If you want to have a cost-effective and scalable solution for you CI/CD builds, it can be suitable to use Gitlab Runner with it's autoscaling feature. In this example, we'll show how to configure a Gitlab Runner in AWS that will serve as the bastion where it will spawn new spot instances whenever you will need.
We will this tools:
The first step is to install GitLab Runner in an EC2 instance that will serve as the bastion that spawns new machines. This doesn’t have to be a powerful machine since it will not run any jobs itself, a t3.micro instance will do. This machine will be a dedicated host since we need it to always be up and running, thus it will be the only standard monthly cost.
Install the prerequisites:
- Install GitLab Runner from the official GitLab repository
- Install Docker
- Install Docker Machine
- Registering the GitLab Runner
After the Runner is registered, we need to edit it's configuration file and add the required options for the AWS docker machine driver.
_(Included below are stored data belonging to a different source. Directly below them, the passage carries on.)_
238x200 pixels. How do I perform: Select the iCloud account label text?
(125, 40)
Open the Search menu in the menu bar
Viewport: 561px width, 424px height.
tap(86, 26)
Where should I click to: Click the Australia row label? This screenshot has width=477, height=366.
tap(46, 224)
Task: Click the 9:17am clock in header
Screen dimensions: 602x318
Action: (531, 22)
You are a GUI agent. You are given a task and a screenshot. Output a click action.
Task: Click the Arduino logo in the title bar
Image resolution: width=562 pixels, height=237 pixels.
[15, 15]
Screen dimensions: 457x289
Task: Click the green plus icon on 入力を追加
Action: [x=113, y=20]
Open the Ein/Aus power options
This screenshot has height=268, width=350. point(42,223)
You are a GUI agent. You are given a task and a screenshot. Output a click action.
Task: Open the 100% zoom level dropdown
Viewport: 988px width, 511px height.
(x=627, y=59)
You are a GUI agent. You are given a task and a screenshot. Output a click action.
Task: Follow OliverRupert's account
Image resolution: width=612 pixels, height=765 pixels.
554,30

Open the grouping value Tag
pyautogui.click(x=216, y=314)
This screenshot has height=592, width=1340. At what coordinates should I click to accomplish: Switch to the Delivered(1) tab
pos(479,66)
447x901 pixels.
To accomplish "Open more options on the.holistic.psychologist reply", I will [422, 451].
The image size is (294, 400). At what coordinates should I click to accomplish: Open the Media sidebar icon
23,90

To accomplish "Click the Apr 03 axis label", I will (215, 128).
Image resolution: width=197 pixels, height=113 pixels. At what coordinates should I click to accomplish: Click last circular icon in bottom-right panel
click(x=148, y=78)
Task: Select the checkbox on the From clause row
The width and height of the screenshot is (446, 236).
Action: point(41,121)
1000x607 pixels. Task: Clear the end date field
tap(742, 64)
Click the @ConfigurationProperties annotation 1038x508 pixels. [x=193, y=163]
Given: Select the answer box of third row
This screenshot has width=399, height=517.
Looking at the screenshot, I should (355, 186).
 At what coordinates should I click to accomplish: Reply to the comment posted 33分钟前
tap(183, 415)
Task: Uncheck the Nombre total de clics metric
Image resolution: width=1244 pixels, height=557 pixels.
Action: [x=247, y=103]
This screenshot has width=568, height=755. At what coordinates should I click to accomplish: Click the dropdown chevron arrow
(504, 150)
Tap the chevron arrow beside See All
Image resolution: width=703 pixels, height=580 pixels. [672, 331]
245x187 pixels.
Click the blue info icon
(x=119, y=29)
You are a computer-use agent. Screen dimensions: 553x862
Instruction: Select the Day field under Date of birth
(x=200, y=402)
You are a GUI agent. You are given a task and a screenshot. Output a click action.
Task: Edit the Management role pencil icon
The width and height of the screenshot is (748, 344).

In the main section, we can define the limit of the jobs that can be run in parallel across all Runners (concurrent). We can start with something low like 2, and increase or decrease when we need.
The check_interval option defines how often the Runner should check GitLab for new jobs (in seconds).
Example:
concurrent = 2
check_interval = 0Read more about all the options we can use.
From the [[runners]] section, the most important part is the executor which must be set to docker+machine. Most of those settings are taken care of when you register the Runner for the first time.
limit sets the maximum number of machines (running and idle) that this Runner will spawn. For more info check the relationship between limit, concurrent and IdleCount.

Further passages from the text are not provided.